Pyodide is a version of the standard CPython interpreter, patched to compile to WASM and work in the browser.

It includes many useful features:

  • The installation of pure Python packages from PyPI via the micropip package installer.
  • An active, friendly and technically outstanding team of volunteer contributors (some of whom have been supported by the PyScript project).
  • Extensive official documentation, and many tutorials found online.
  • Builds of Pyodide that include popular packages for data science like Numpy, Scipy and Pandas.

Warning

You may encounter an error message from micropip that explains it can't find a "pure Python wheel" for a package. Pyodide's documentation explains what to do in this situation.

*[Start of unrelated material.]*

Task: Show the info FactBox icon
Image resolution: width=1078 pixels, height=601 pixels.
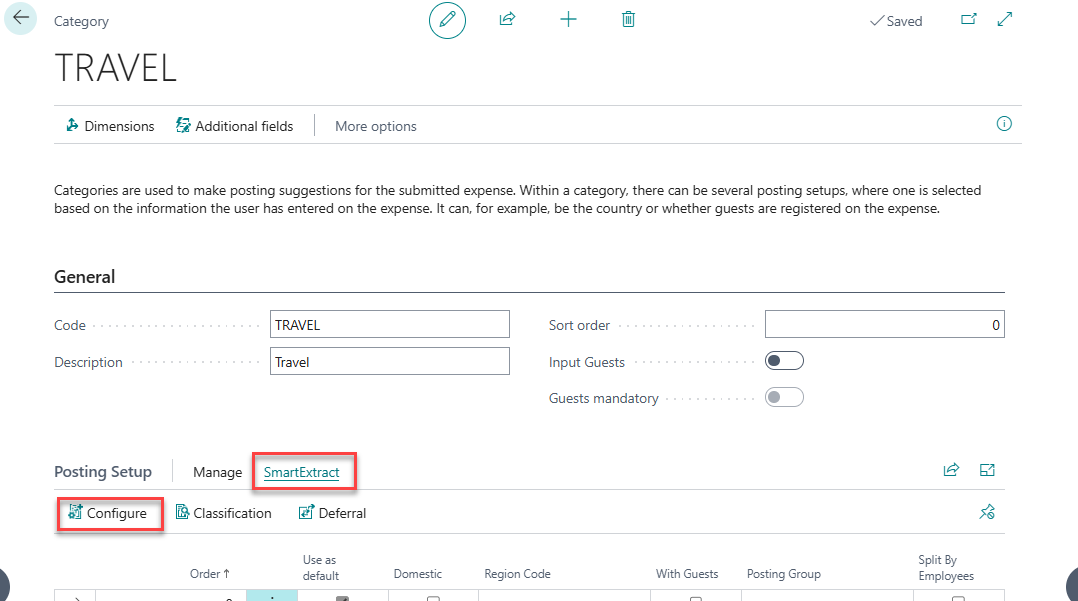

Briefly, some packages with C extensions have versions compiled for WASM and these can be installed with micropip. Packages containing C extensions that are not compiled for WASM cause the "pure Python wheel" error.

There are plans afoot to make WASM a target in PyPI so packages with C extensions are automatically compiled to WASM.

MicroPython

MicroPython is a lean and efficient implementation of the Python 3 programming language that includes a small subset of the Python standard library and is optimised to run on microcontrollers and in constrained environments (like the browser).

Everything needed to view a web page in a browser needs to be delivered over the network. The smaller the asset to be delivered can be, the better. MicroPython, when compressed for delivery to the browser, is only around 170k in size - smaller than many images found on the web.

This makes MicroPython particularly suited to browsers running in a more constrained environment such as on a mobile or tablet based device. Browsing with these devices often uses (slower) mobile internet connections. Furthermore, because MicroPython is lean and efficient it still performs exceptionally well on these relatively underpowered devices.

Thanks to collaboration between the MicroPython, Pyodide and PyScript projects, there is a foreign function interface for MicroPython. The MicroPython FFI deliberately copies the API of the FFI originally written for Pyodide - meaning it is relatively easy to migrate between the two supported interpreters via the pyscript.ffi namespace.